Fun episode, but not my favorite though. I was suffering from some rather bad neck pain when it was on, however, so that definitely affected my ability to enjoy it.
Good points:
Rarity was a hilarious hypocrite (again). Her frayed relationship with Sweetie Belle is becoming one of my favorite things.
I loved the spa scene and seeing Dash's almost physical revulsion to girly frou-frou stuff. It's so rare to see the entire cast together being friends this season that I'll eat up any chance we get.
Trixie shout-out!
Smarty Pants callback! Very surprised they went with the fandom interpretation of Big Mac keeping her and fawning over her in private, but there it is.

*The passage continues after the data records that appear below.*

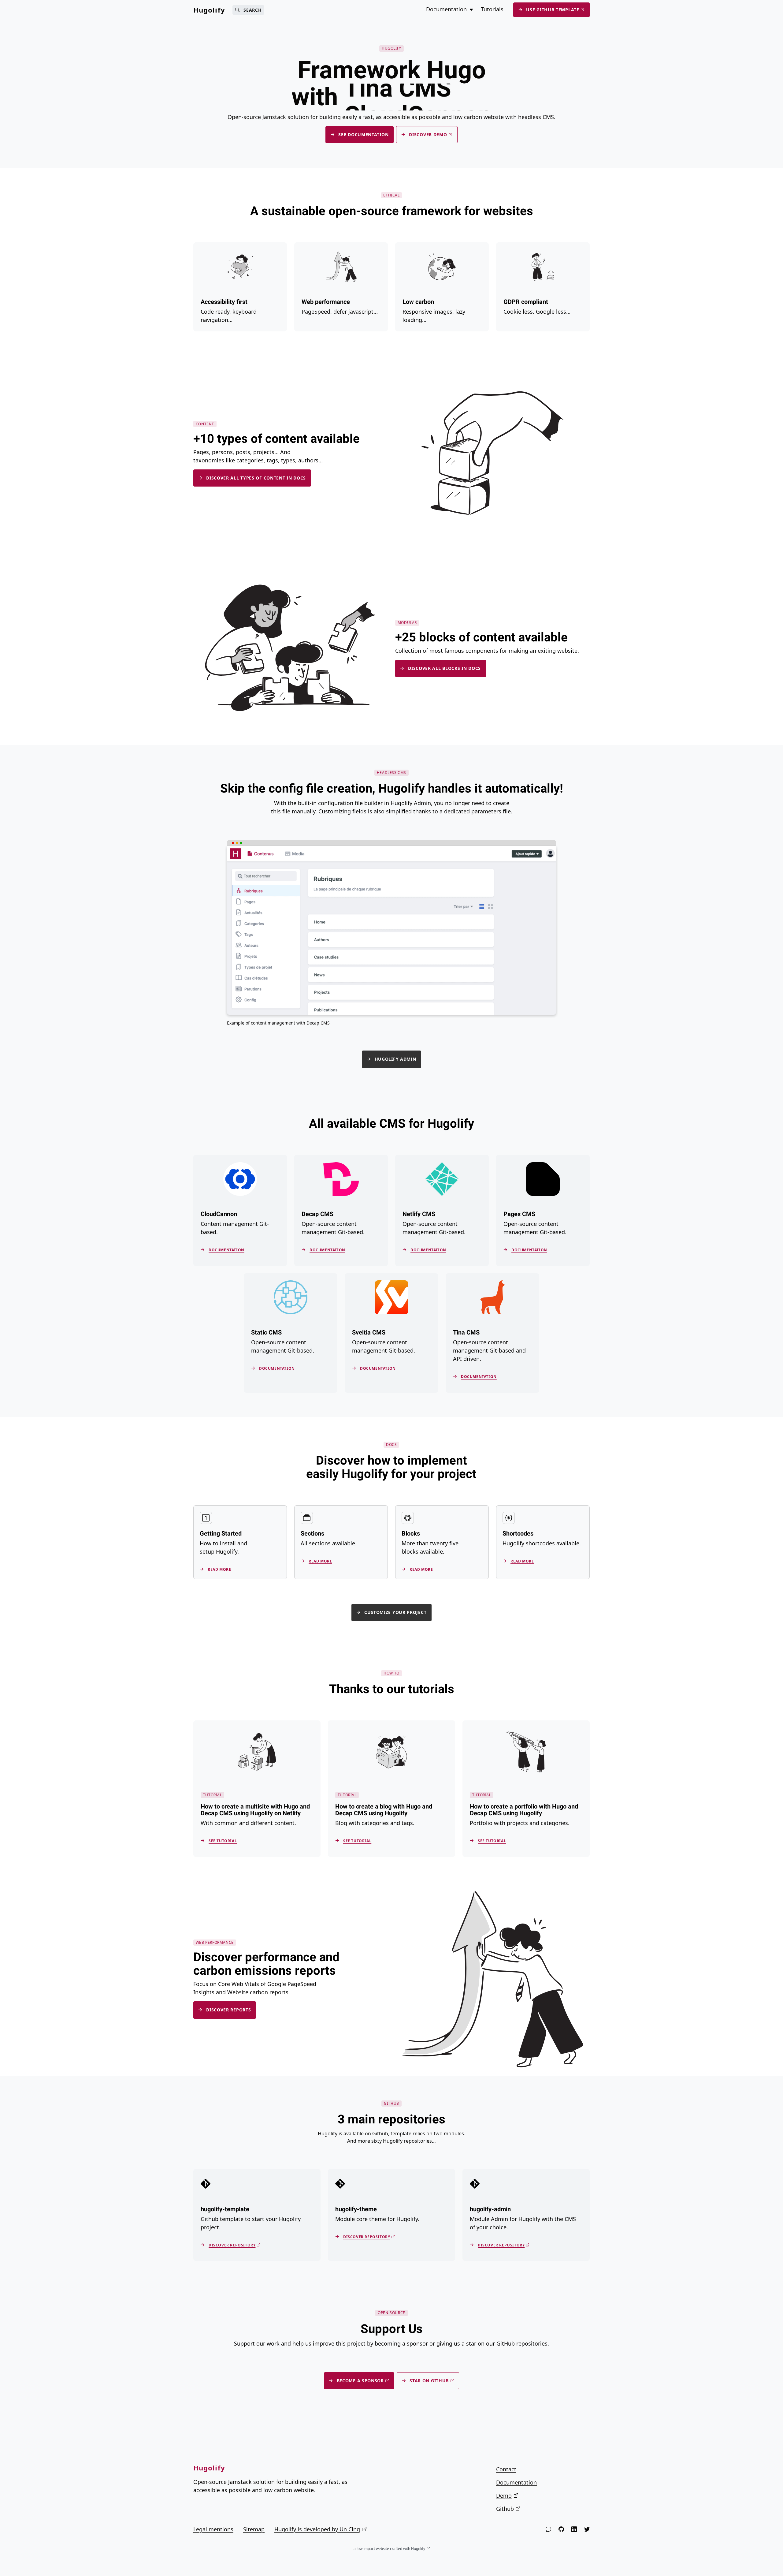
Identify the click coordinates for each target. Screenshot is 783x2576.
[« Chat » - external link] (548, 2529)
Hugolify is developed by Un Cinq (317, 2529)
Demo (504, 2495)
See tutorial (223, 1841)
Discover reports (228, 2010)
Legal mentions (213, 2529)
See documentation (363, 134)
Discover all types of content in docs (256, 478)
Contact (506, 2469)
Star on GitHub (429, 2381)
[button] (471, 9)
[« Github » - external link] (561, 2529)
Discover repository (232, 2245)
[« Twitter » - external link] (587, 2529)
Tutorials (492, 9)
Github (505, 2508)
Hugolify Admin (395, 1059)
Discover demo (428, 134)
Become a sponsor (360, 2381)
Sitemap (254, 2529)
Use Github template (552, 10)
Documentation (226, 1250)
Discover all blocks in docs (444, 668)
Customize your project (395, 1612)
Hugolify (209, 9)
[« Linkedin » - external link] (574, 2529)
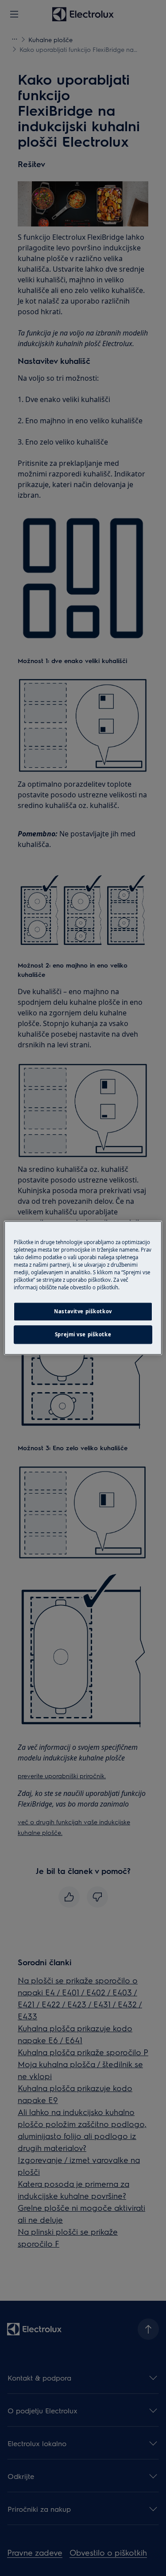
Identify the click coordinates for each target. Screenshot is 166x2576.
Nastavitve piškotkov (83, 1311)
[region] (83, 1288)
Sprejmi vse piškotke (83, 1334)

Also, "Family Appreciation Day" and "Baby Cakes" callbacks. This episode was just loaded with continuity.
And, of course, Applejack's "Eeeeyup" and "nnnnnope," while Big Mac goes on a long, wordy rant. Good stuff.
The not so good:
Scootaloo confirmed for can't fly.
I think I see what people have been saying about the CMC not being so great when they're actually crusading. Aside from the fact that it made them do really mean things this week, there's a fundamental problem that the crusading often involves them forcing themselves to do things they don't really want to do in order to get their marks. That's a lot less engaging than, say, "Hearts and Hooves Day," where they do what they do because they like it. It is off-putting to see them be that obsessive to their detriment and everyone else's.

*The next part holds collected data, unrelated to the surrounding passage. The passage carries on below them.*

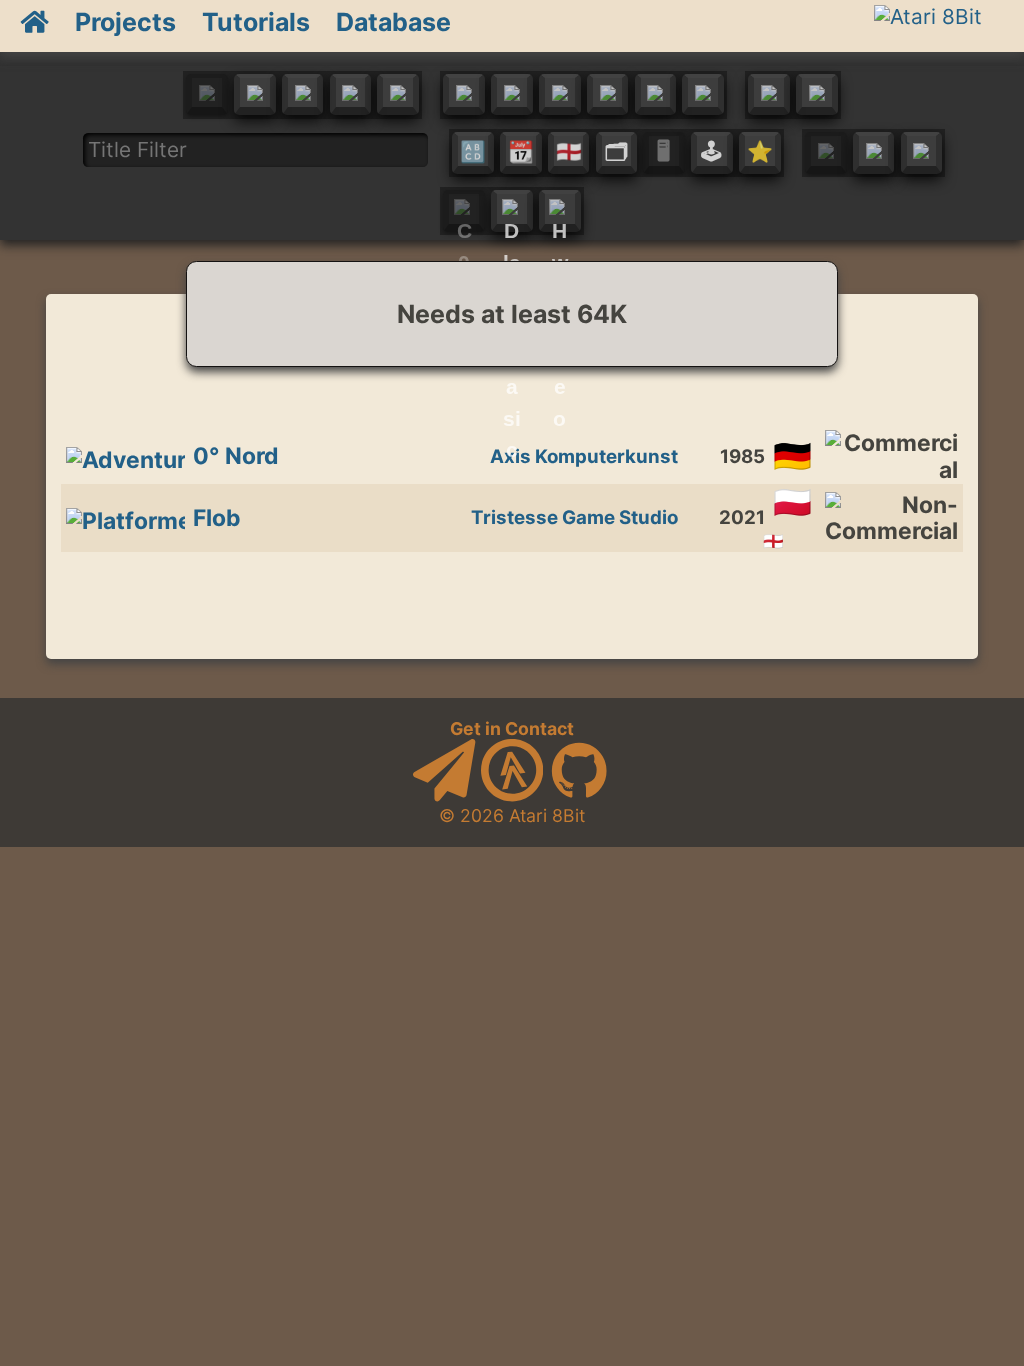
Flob (217, 518)
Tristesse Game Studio (574, 517)
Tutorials (256, 22)
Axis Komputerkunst (584, 456)
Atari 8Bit (547, 815)
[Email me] (444, 795)
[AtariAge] (512, 795)
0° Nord (236, 456)
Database (393, 22)
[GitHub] (579, 795)
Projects (125, 22)
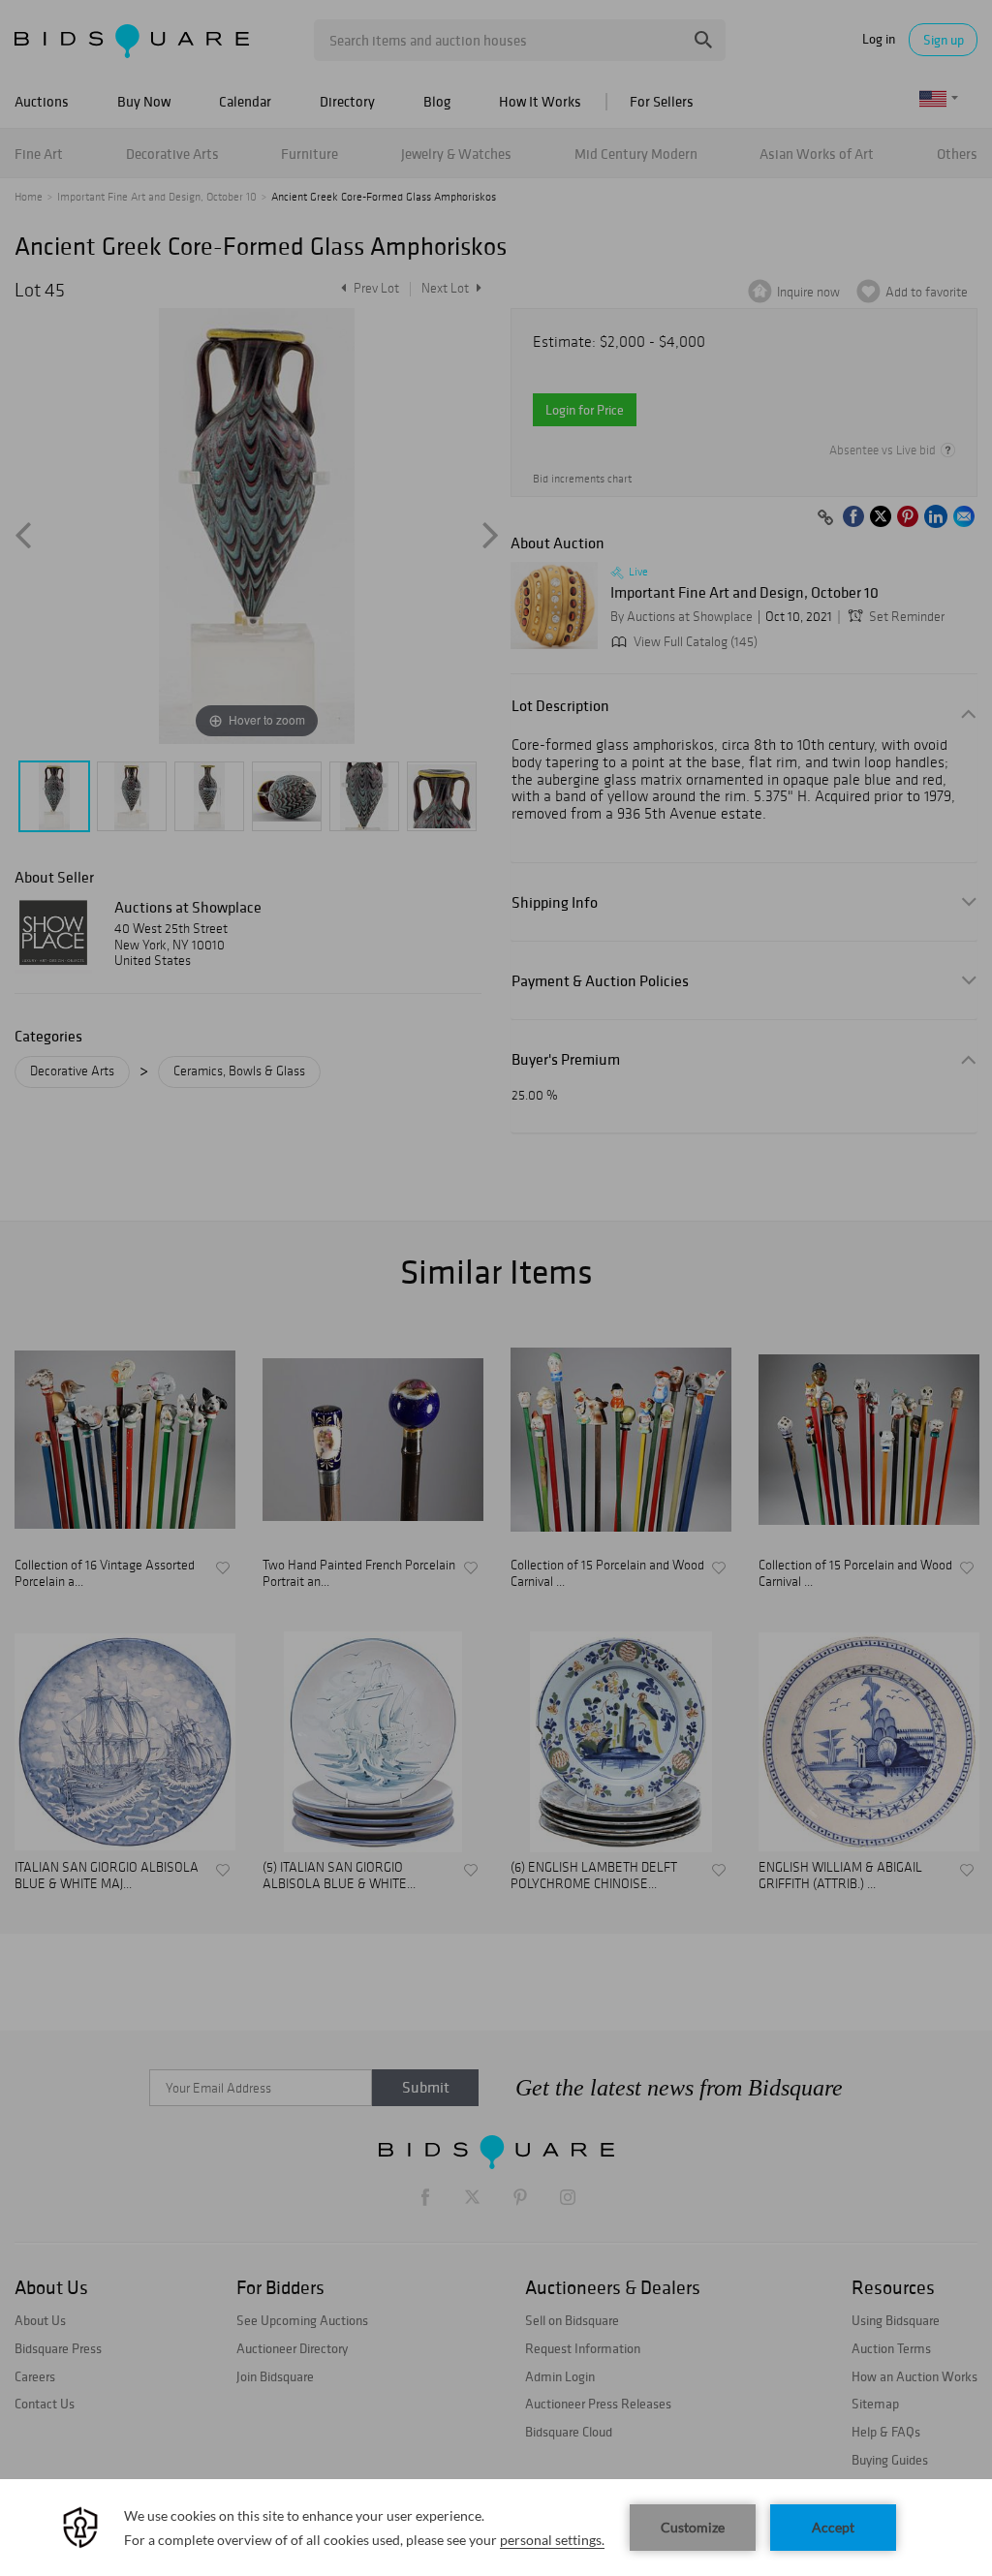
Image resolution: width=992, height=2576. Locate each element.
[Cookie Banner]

This might be my physical discomfort affecting my attention span, but I though the episode felt kind of choppy, in terms of how they ended up on staff, writing a gossip column and having the paper become a town sensation.
I wasn't too hot on the ending where everypony shuns the CMCs until they apologize. I know the point the writers were making, but some of this seemed really immature. Twilight's reaction especially of sealing herself in a bubble; and she was the level-headed one earlier in the episode! Ultimately, the crusaders are still
kids and everypony affected are adults. In real life, somebody would step in and have a talk with them about what's happened and enforce some kind of rules, not let them continue to run amok and act all hurt and petulant when they do. This one of the (rare) downsides to being a moral-driven cartoon aimed at kids; it was designed to make a point about school gossip, and so points out in no uncertain terms that gossiping hurts other kids and that's bad...but since the CMC are the only well-developed child characters on the show, the writers roped the Mane 6 into being expy schoolchildren, and it just didn't gel.